--- ISTRUZIONI ---
- a) Elenchi tutti i riferimenti a disposizioni normative e a pronunce giudiziarie citati nel brano sull'accertamento delle imposte sui redditi.
- b) Secondo il brano sull'accertamento delle imposte sui redditi, a quali contribuenti si riferisce la presunzione dell'art. 32?
- c) Prosegua il brano sull'accertamento delle imposte sui redditi a partire dal punto in cui termina.

======== BRANO ========

Inoltre, “in tema di accertamento delle imposte sui redditi, la presunzione di cui all’art. 32 del d.P.R n. 600 del 1973, secondo cui sia i prelevamenti sia i versamenti operati sui conti correnti bancari, non annotati contabilmente, vanno imputati ai ricavi conseguiti, nella propria attività, dal contribuente che non ne dimostri l’inclusione nella base imponibile oppure l’estraneità alla produzione del reddito, si riferisce ai soli imprenditori e non anche ai lavoratori autonomi o professionisti intellettuali, essendo venuta meno, a seguito della sentenza della Corte costituzionale n. 228 del 2014, la modifica della citata disposizione, apportata all’art. 1, comma 402, della legge n. 311 del 2004, sicché non è più sostenibile l’equiparazione, ai fini della presunzione, tra attività d’impresa e professionale” (così Cass. n. 23041/2015).

======== MATERIALE ESTRATTO ========

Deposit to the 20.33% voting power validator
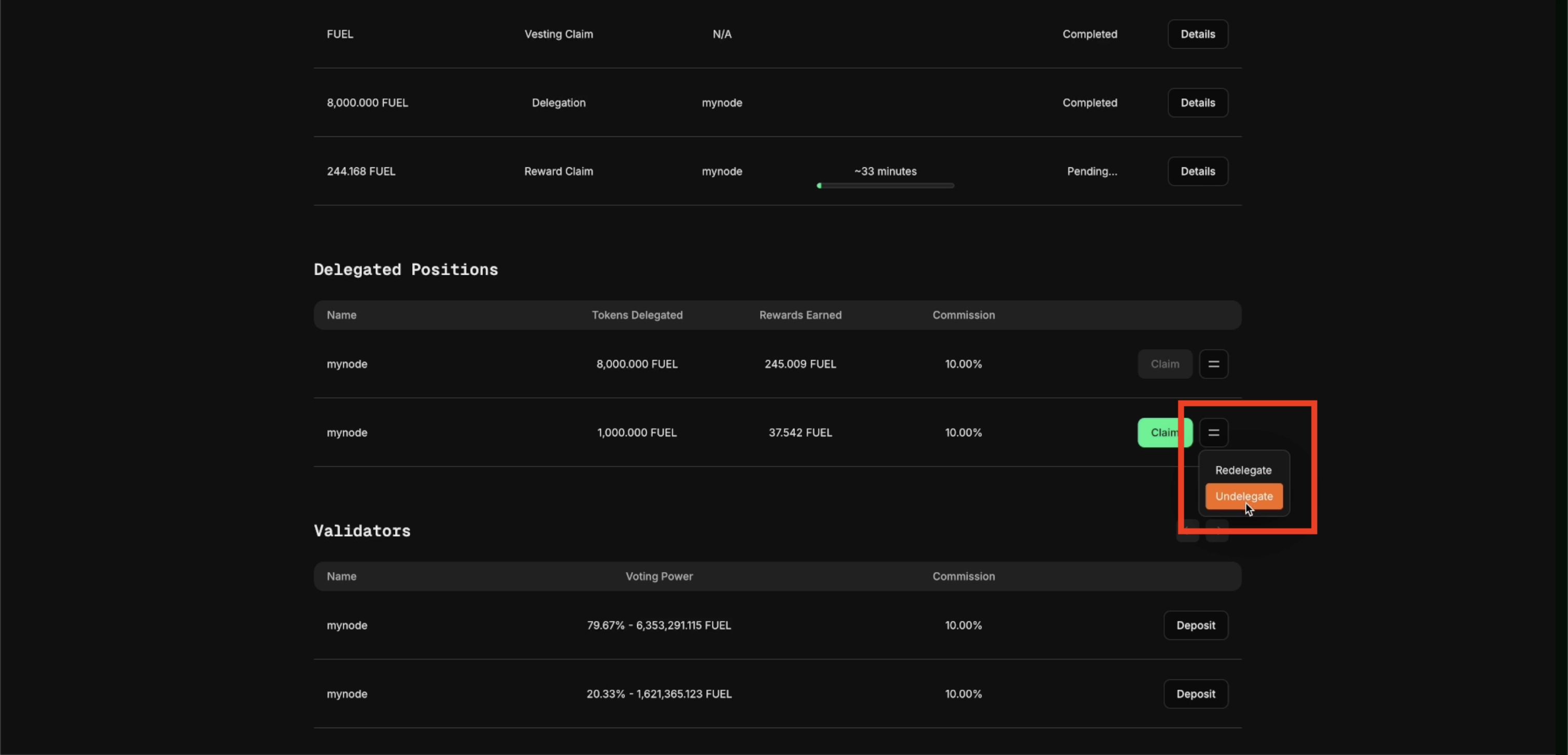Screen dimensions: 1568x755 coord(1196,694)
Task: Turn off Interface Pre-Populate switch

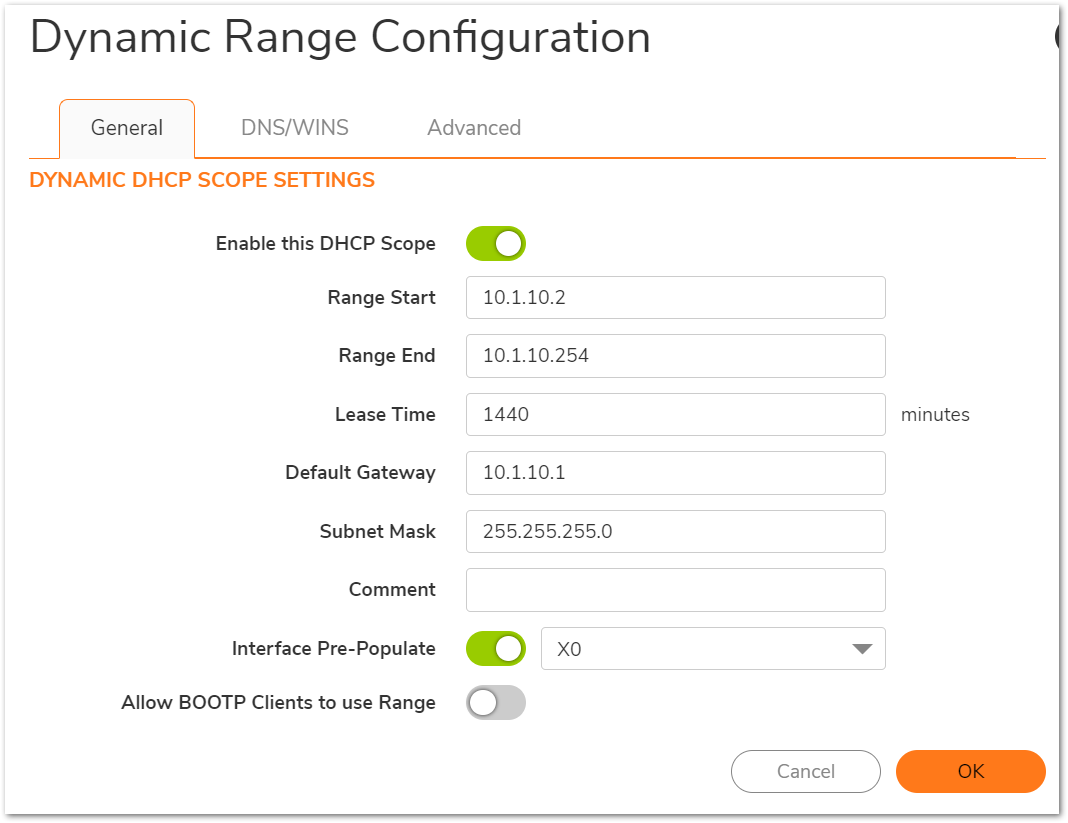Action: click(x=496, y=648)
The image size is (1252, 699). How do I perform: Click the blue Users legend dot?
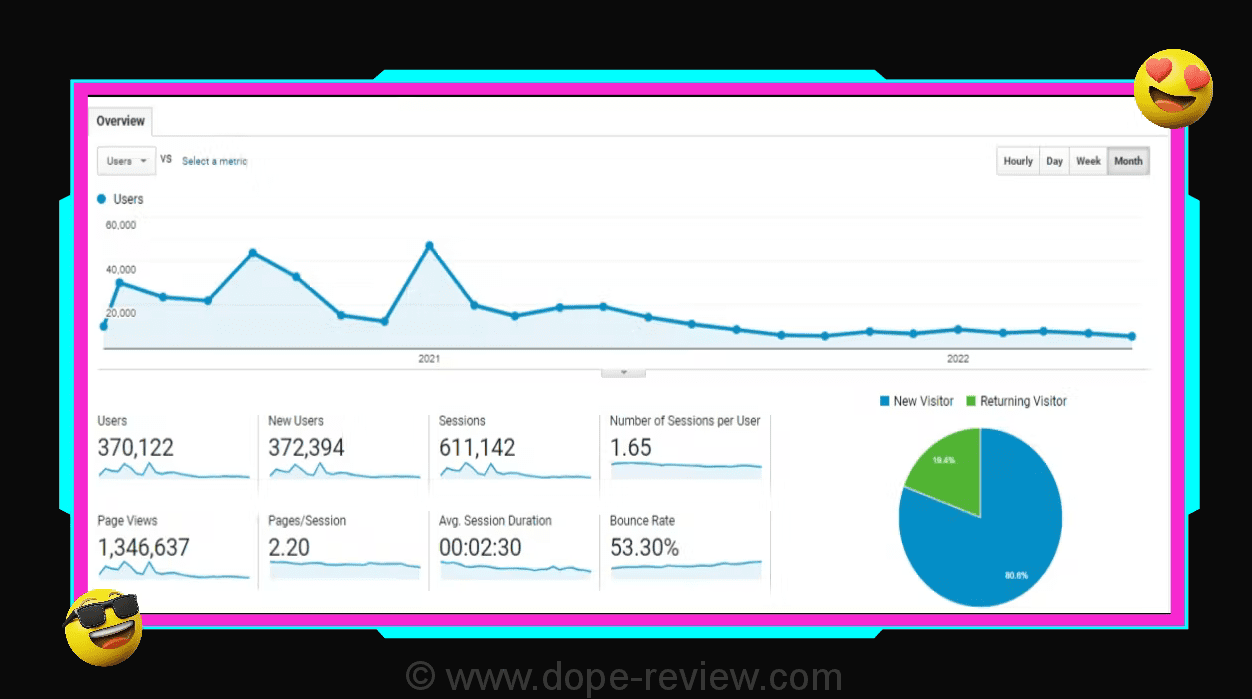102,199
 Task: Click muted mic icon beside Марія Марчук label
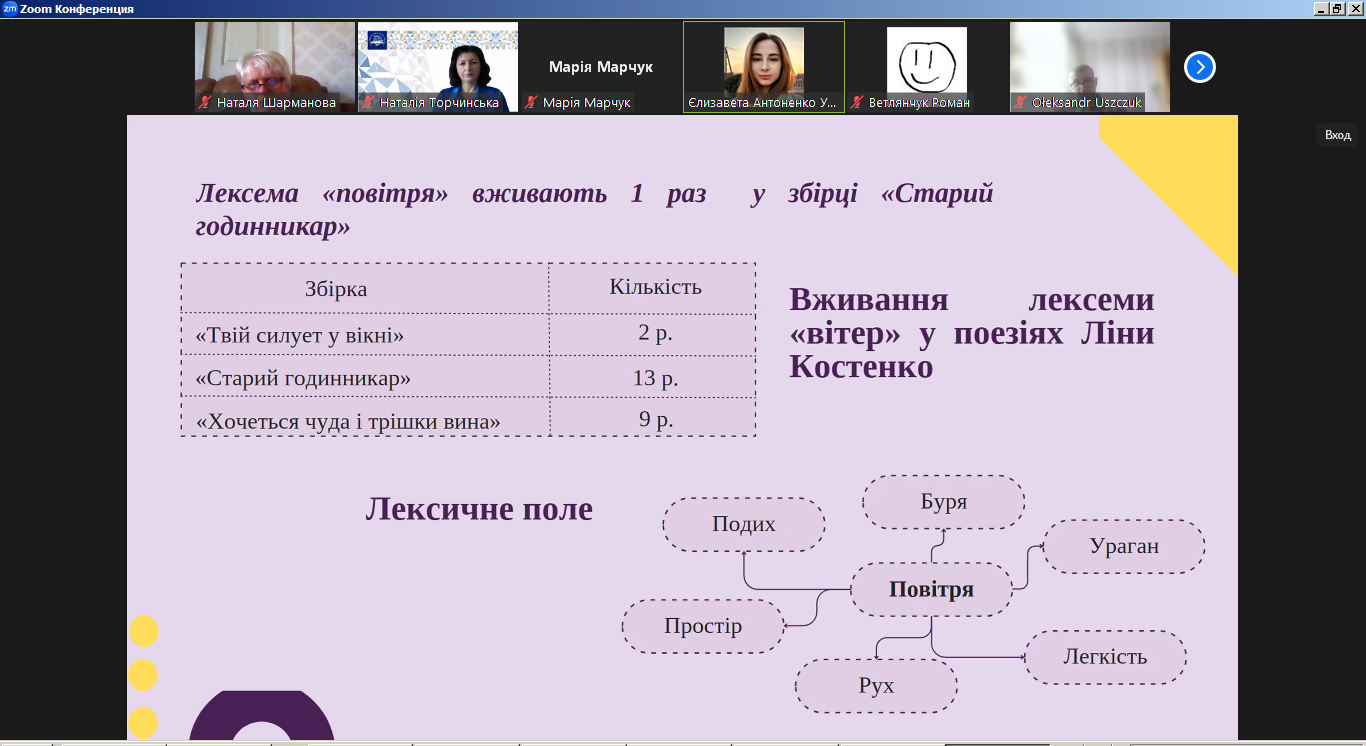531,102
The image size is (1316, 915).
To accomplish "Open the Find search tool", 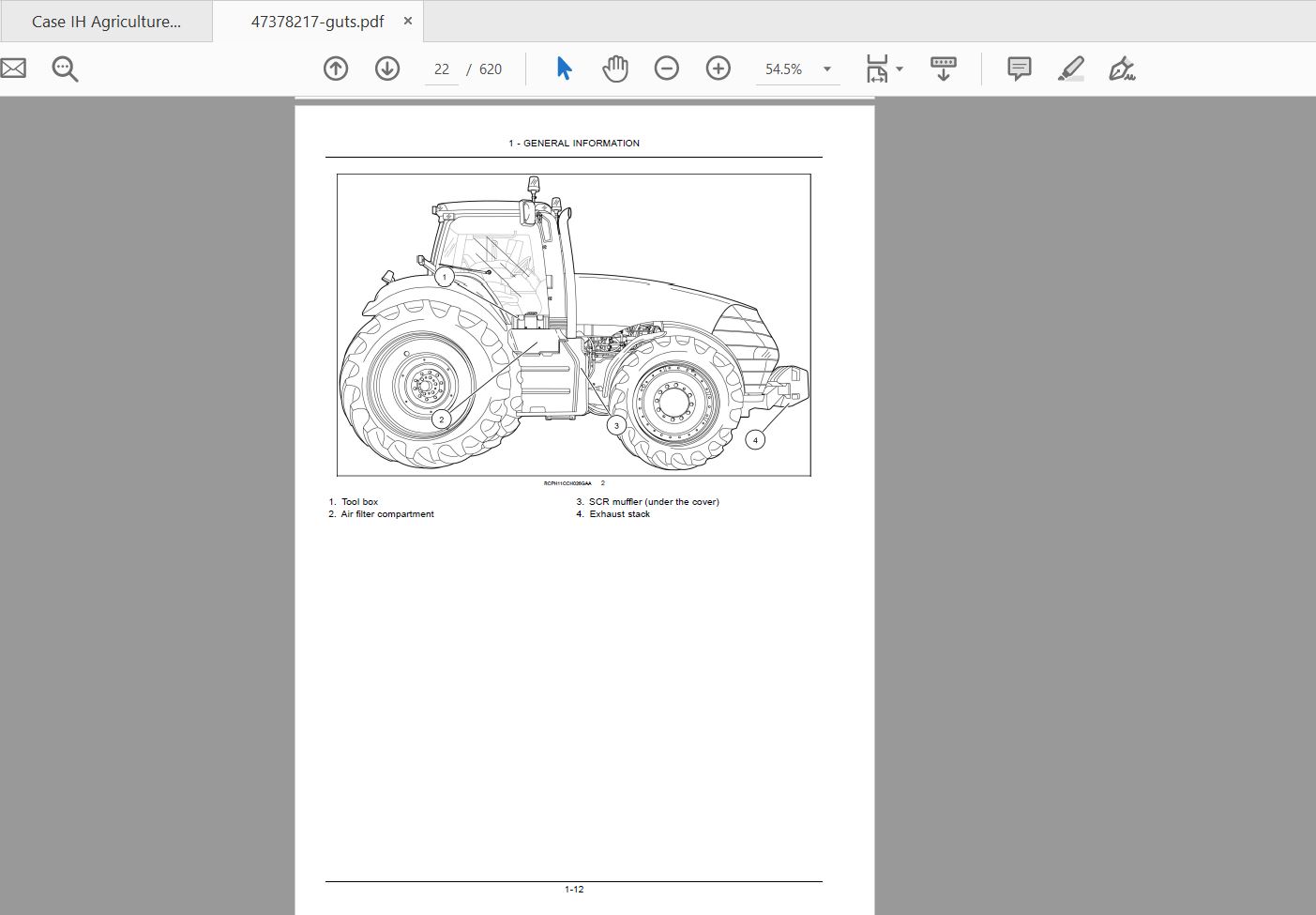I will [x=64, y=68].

========

--- RISPOSTE ---
- a)
- art. 32 del d.P.R. n. 600 del 1973
- sentenza della Corte costituzionale n. 228 del 2014
- art. 1, comma 402, della legge n. 311 del 2004
- Cass. n. 23041/2015

- b) Ai soli imprenditori, e non anche ai lavoratori autonomi o ai professionisti intellettuali.

- c)
Legittimo, pertanto, va ritenuto l’accertamento di ricavi non dichiarati in capo alla contribuente, operato dall’Agenzia delle Entrate alla stregua dei versamenti riscontrati sui conti correnti e sui libretti intestati alla società e ai suoi soci e non contabilizzati.
La contribuente, di contro, non ha assolto all’onere probatorio ad essa facente carico non avendo provato, mediante il deposito di adeguata documentazione o mediante l’introduzione di presunzioni di senso contrario rispetto a quelle introdotte dall’Agenzia, che i predetti versamenti, imputati a ricavi non contabilizzati, siano stati, invece, regolarmente inclusi nella base imponibile oppure non sarebbero dovuti essere contabilizzati in quanto totalmente estranei all’attività d’impresa.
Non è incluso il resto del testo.